8. If your book would be turned into a movie, who would you imagine playing the part of the main character? (Actor can be ANYONE, living or dead.)

Isabel’s look was inspired on actress Angelica Celaya. When I first saw her playing “Zed” in the Constantine series, I knew she was the one. So if there’s a movie, I will move heaven and earth to get her to play Isabel. As for Samir, that’s tricky. No one can be Samir except for Samir himself, the real-life one, because there are two essential attributes he possesses that are difficult to match; his deep, heavily-accented voice and his gaze. However, I’ve thought about a few actors that could portray the mysterious Iraqi quite well; Manu Bennett (For his epic role in Spartacus), Tamer Hosny, and Turkish actors Engin Akyurek or Burak Ozcivit.

9. Are you working on anything right now?

Definitely. I’m working on the sequel of my novel, as well as on the Spanish edition. I am really looking forward to completing the series, but also to seeing this first book translated into many languages.

10. And, finally, what do you think is in store for the future of Latino literature?

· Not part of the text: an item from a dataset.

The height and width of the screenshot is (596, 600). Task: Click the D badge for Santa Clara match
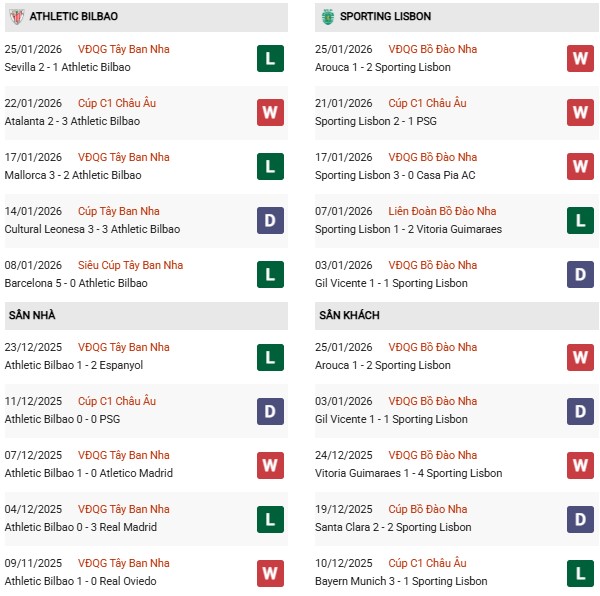[580, 518]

I feel that Latino literature focuses a lot on identity, social criticism and nationalism. When it comes to our community there’s always a tendency to write mainly about these particular subjects. Surely that’s a good thing, for it shows that we strive to highlight our history and our social battles. No matter what the genre may be; fiction, non-fiction, poetry or any other, controversy is somehow present in Latino books. And it should be, because as writers we want to make an impact on our readers. So I truly feel that Latino literature has been inspiring throughout the years, and lately it’s been heading towards new horizons, for example; LGBT literature. This may not be my cup of tea, but it’s “the new thing” nonetheless, and there’s a huge market for it.